TASK PROMPT: Under this line is a listing; return exactly the lines starting at the one with "Instruction: Click W" and running down to the one with "Google Chrome from", and leave out its pictures.

----- DATA SUPPLIED -----

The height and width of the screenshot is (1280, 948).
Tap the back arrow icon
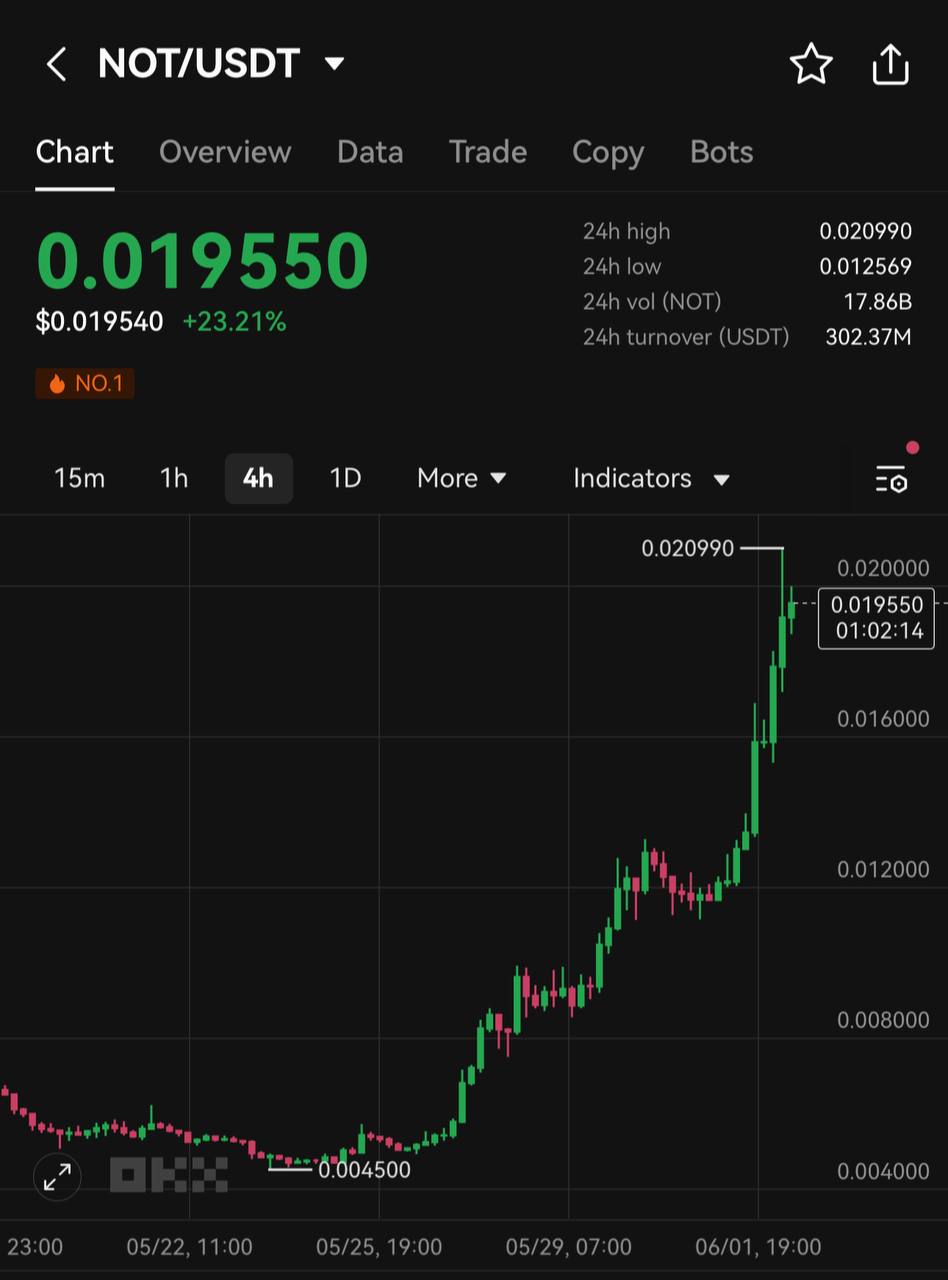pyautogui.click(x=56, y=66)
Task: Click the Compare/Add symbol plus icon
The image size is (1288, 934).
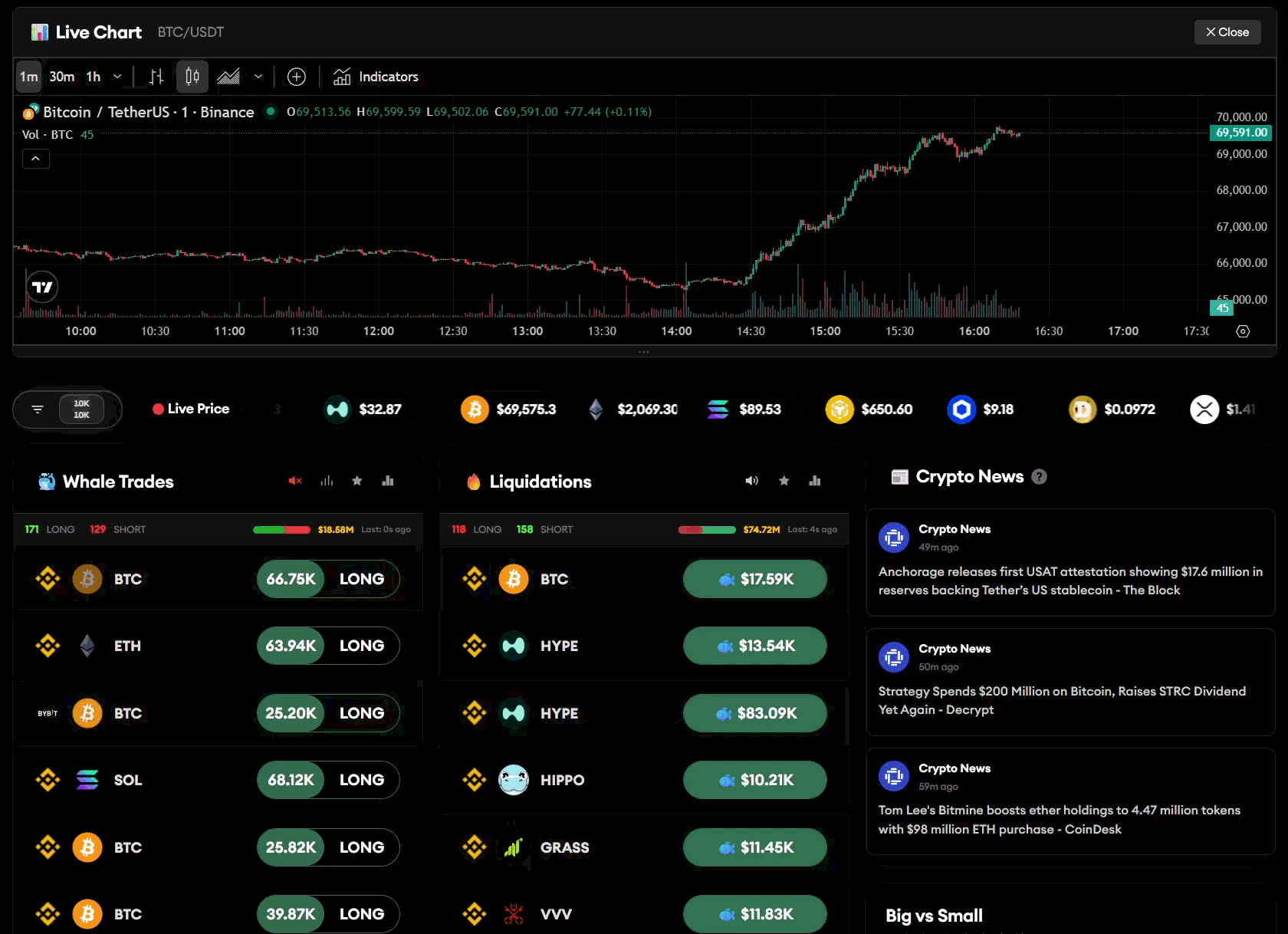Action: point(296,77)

-----
----- DATA SUPPLIED -----

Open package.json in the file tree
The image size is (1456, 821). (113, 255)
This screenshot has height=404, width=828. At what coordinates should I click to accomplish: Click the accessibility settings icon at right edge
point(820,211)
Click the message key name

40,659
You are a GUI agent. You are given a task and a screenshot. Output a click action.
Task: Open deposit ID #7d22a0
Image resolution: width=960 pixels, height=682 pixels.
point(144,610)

-----
----- DATA SUPPLIED -----

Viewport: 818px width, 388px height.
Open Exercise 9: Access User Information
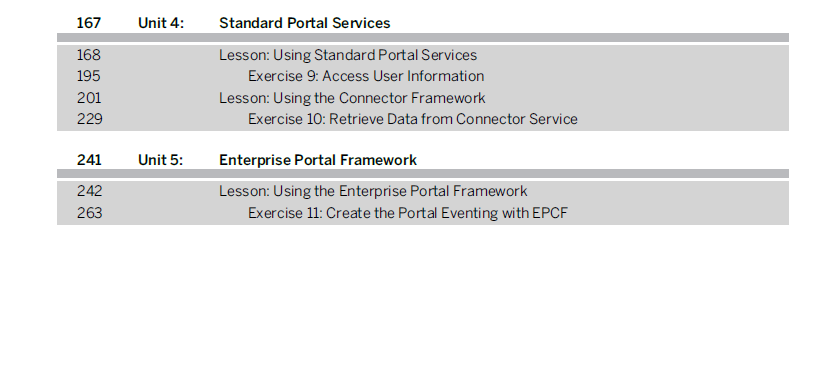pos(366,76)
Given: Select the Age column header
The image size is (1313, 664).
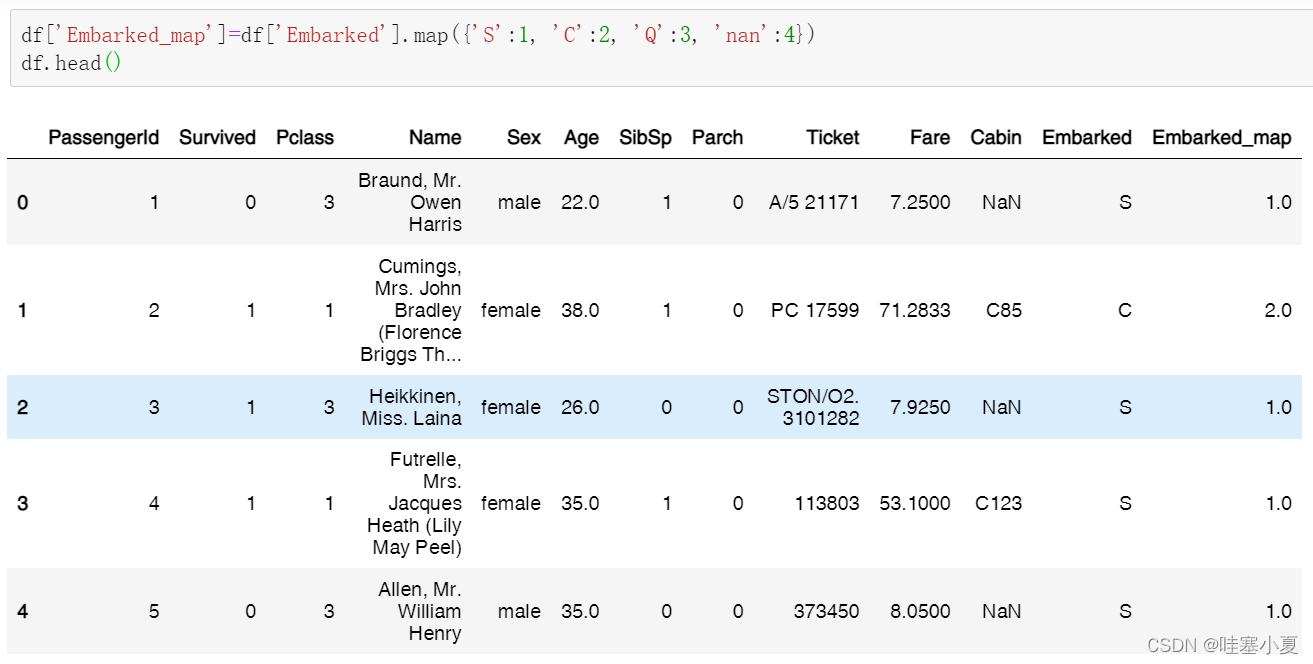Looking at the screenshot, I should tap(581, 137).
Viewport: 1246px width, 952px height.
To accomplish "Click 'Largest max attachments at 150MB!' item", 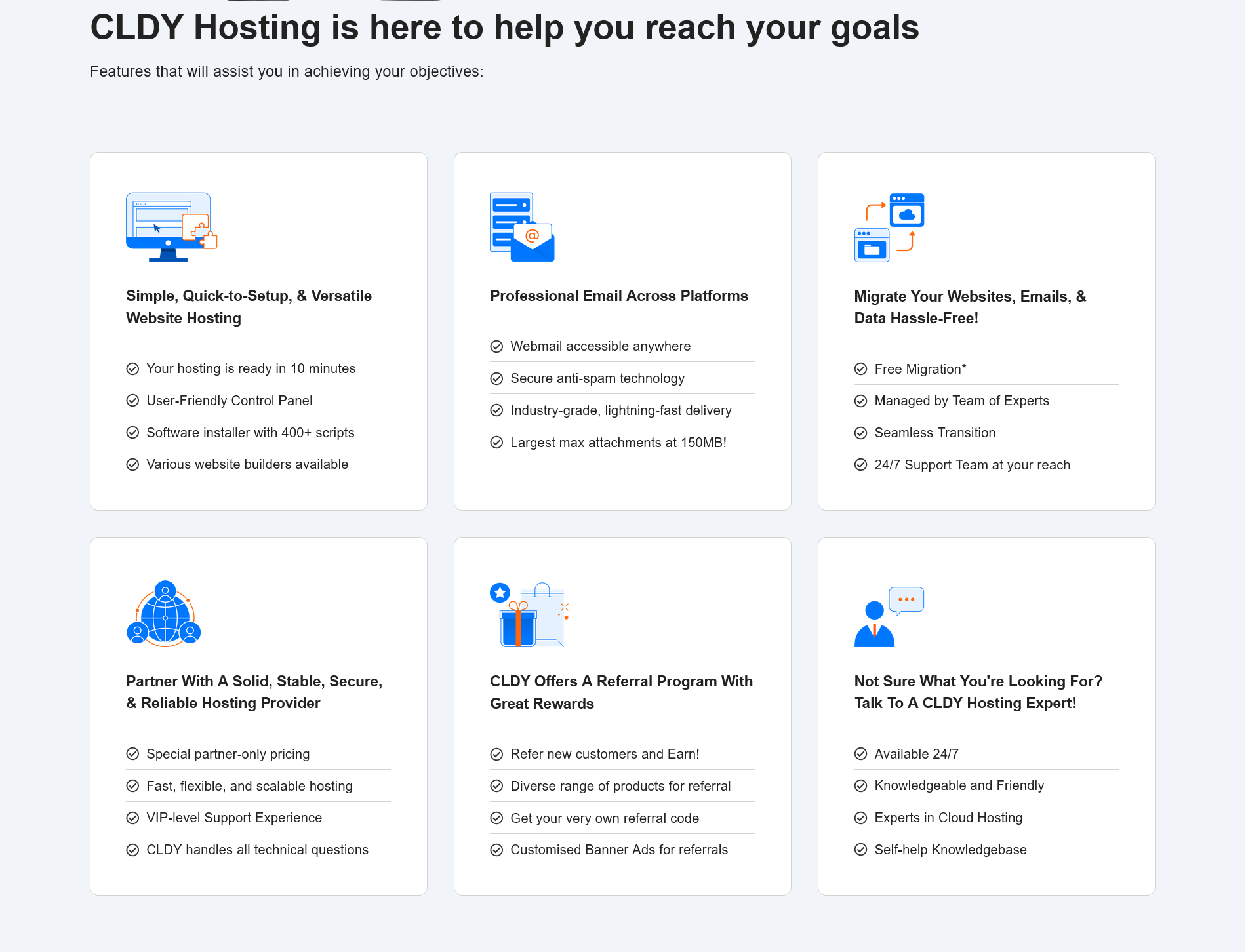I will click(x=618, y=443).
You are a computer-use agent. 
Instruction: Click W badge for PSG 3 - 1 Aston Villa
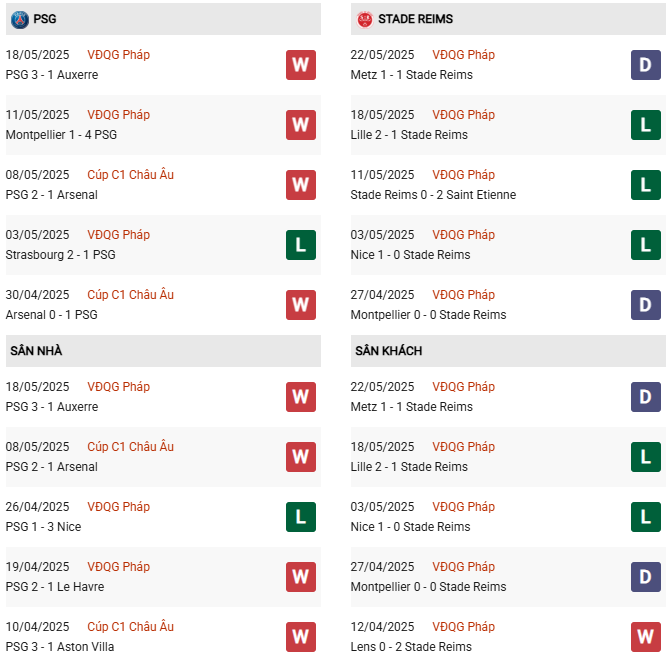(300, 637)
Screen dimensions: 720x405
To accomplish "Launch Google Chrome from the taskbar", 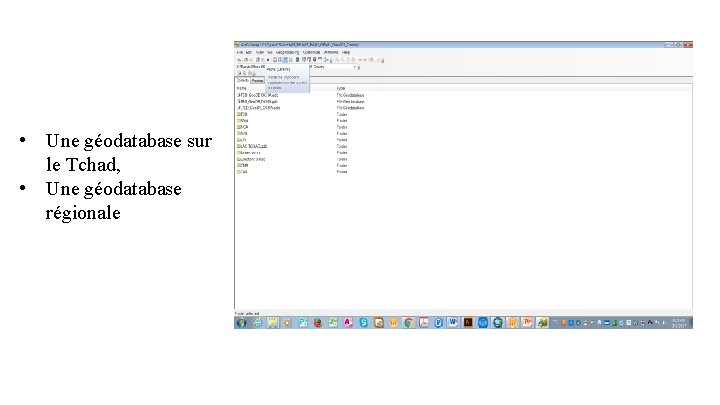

-----

RESULT:
Instruction: Click W badge for PSG 3 - 1 Aston Villa
(300, 637)
Screen dimensions: 720x405
To accomplish "Launch Google Chrome from the taskbar", 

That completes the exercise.